** Opening RECORDS FOR THIS TASK block **

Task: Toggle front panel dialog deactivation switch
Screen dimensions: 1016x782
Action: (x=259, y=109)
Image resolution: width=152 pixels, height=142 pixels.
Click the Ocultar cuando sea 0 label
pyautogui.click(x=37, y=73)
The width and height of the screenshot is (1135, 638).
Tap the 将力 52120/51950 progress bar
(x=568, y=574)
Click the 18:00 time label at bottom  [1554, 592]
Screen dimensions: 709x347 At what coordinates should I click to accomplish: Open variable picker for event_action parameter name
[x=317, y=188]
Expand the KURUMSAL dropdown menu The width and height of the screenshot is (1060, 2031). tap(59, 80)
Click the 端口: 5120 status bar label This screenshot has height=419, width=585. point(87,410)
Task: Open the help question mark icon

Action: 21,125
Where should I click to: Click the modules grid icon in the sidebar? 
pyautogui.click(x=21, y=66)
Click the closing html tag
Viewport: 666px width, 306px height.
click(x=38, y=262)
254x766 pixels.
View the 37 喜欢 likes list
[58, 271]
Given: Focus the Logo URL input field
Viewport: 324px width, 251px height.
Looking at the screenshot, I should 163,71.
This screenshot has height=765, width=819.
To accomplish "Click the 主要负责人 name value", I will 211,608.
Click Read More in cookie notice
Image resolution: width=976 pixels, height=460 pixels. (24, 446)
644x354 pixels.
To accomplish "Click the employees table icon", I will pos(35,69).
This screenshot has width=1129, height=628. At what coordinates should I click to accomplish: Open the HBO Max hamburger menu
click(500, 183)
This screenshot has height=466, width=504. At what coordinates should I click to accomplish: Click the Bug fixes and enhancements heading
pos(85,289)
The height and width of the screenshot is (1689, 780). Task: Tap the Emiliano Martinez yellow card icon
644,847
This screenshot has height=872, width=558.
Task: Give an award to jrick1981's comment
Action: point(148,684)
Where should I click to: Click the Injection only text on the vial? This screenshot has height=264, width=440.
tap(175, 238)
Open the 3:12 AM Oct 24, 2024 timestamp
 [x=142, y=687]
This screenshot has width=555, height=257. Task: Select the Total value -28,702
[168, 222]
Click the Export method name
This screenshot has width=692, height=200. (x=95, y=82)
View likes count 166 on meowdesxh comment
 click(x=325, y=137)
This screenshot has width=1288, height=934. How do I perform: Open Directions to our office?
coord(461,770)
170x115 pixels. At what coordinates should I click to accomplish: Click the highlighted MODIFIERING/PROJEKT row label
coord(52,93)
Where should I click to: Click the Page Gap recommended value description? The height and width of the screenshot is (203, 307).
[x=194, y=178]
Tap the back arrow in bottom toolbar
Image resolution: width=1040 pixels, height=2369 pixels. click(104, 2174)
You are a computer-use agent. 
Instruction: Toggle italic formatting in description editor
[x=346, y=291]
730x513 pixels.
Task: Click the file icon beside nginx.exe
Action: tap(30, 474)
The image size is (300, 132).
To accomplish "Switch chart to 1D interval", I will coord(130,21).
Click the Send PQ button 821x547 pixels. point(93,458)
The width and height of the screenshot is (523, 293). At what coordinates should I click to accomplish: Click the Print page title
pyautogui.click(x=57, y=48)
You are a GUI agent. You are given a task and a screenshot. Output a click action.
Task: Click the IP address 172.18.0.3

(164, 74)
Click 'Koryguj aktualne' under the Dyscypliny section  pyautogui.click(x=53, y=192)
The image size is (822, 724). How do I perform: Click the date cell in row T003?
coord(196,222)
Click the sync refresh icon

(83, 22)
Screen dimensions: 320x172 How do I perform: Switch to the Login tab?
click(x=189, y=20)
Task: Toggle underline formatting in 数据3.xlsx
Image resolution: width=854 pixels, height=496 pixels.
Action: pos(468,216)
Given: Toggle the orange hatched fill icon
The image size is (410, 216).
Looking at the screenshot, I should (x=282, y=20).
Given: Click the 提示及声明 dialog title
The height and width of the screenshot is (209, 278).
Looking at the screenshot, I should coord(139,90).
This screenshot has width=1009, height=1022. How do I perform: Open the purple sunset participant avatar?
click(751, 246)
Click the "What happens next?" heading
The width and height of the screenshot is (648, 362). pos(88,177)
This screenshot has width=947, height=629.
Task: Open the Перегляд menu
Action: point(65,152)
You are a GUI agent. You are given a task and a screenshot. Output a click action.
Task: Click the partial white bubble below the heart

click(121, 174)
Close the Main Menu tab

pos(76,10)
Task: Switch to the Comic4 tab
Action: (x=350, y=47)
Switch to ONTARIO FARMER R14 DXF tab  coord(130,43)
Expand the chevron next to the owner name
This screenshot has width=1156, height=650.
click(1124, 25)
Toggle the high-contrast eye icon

** Closing RECORDS FOR THIS TASK block **

Output every record exactly as written, with nothing dropped.

Task: Toggle front panel dialog deactivation switch
Screen dimensions: 1016x782
Action: (x=259, y=109)
Image resolution: width=152 pixels, height=142 pixels.
Click the Ocultar cuando sea 0 label
pyautogui.click(x=37, y=73)
The width and height of the screenshot is (1135, 638).
Tap the 将力 52120/51950 progress bar
(x=568, y=574)
Click the 18:00 time label at bottom  [1554, 592]
Screen dimensions: 709x347 At what coordinates should I click to accomplish: Open variable picker for event_action parameter name
[x=317, y=188]
Expand the KURUMSAL dropdown menu The width and height of the screenshot is (1060, 2031). tap(59, 80)
Click the 端口: 5120 status bar label This screenshot has height=419, width=585. point(87,410)
Task: Open the help question mark icon

Action: 21,125
Where should I click to: Click the modules grid icon in the sidebar? 
pyautogui.click(x=21, y=66)
Click the closing html tag
Viewport: 666px width, 306px height.
click(x=38, y=262)
254x766 pixels.
View the 37 喜欢 likes list
[58, 271]
Given: Focus the Logo URL input field
Viewport: 324px width, 251px height.
Looking at the screenshot, I should 163,71.
This screenshot has height=765, width=819.
To accomplish "Click the 主要负责人 name value", I will 211,608.
Click Read More in cookie notice
Image resolution: width=976 pixels, height=460 pixels. (24, 446)
644x354 pixels.
To accomplish "Click the employees table icon", I will pos(35,69).
This screenshot has width=1129, height=628. At what coordinates should I click to accomplish: Open the HBO Max hamburger menu
click(500, 183)
This screenshot has height=466, width=504. At what coordinates should I click to accomplish: Click the Bug fixes and enhancements heading
pos(85,289)
The height and width of the screenshot is (1689, 780). Task: Tap the Emiliano Martinez yellow card icon
644,847
This screenshot has height=872, width=558.
Task: Give an award to jrick1981's comment
Action: point(148,684)
Where should I click to: Click the Injection only text on the vial? This screenshot has height=264, width=440.
tap(175, 238)
Open the 3:12 AM Oct 24, 2024 timestamp
 [x=142, y=687]
This screenshot has width=555, height=257. Task: Select the Total value -28,702
[168, 222]
Click the Export method name
This screenshot has width=692, height=200. (x=95, y=82)
View likes count 166 on meowdesxh comment
 click(x=325, y=137)
This screenshot has width=1288, height=934. How do I perform: Open Directions to our office?
coord(461,770)
170x115 pixels. At what coordinates should I click to accomplish: Click the highlighted MODIFIERING/PROJEKT row label
coord(52,93)
Where should I click to: Click the Page Gap recommended value description? The height and width of the screenshot is (203, 307).
[x=194, y=178]
Tap the back arrow in bottom toolbar
Image resolution: width=1040 pixels, height=2369 pixels. click(104, 2174)
You are a computer-use agent. 
Instruction: Toggle italic formatting in description editor
[x=346, y=291]
730x513 pixels.
Task: Click the file icon beside nginx.exe
Action: tap(30, 474)
The image size is (300, 132).
To accomplish "Switch chart to 1D interval", I will coord(130,21).
Click the Send PQ button 821x547 pixels. point(93,458)
The width and height of the screenshot is (523, 293). At what coordinates should I click to accomplish: Click the Print page title
pyautogui.click(x=57, y=48)
You are a GUI agent. You are given a task and a screenshot. Output a click action.
Task: Click the IP address 172.18.0.3

(164, 74)
Click 'Koryguj aktualne' under the Dyscypliny section  pyautogui.click(x=53, y=192)
The image size is (822, 724). How do I perform: Click the date cell in row T003?
coord(196,222)
Click the sync refresh icon

(83, 22)
Screen dimensions: 320x172 How do I perform: Switch to the Login tab?
click(x=189, y=20)
Task: Toggle underline formatting in 数据3.xlsx
Image resolution: width=854 pixels, height=496 pixels.
Action: pos(468,216)
Given: Toggle the orange hatched fill icon
The image size is (410, 216).
Looking at the screenshot, I should (x=282, y=20).
Given: Click the 提示及声明 dialog title
The height and width of the screenshot is (209, 278).
Looking at the screenshot, I should coord(139,90).
This screenshot has width=1009, height=1022. How do I perform: Open the purple sunset participant avatar?
click(751, 246)
Click the "What happens next?" heading
The width and height of the screenshot is (648, 362). pos(88,177)
This screenshot has width=947, height=629.
Task: Open the Перегляд menu
Action: point(65,152)
You are a GUI agent. You are given a task and a screenshot. Output a click action.
Task: Click the partial white bubble below the heart

click(121, 174)
Close the Main Menu tab

pos(76,10)
Task: Switch to the Comic4 tab
Action: (x=350, y=47)
Switch to ONTARIO FARMER R14 DXF tab  coord(130,43)
Expand the chevron next to the owner name
This screenshot has width=1156, height=650.
click(1124, 25)
Toggle the high-contrast eye icon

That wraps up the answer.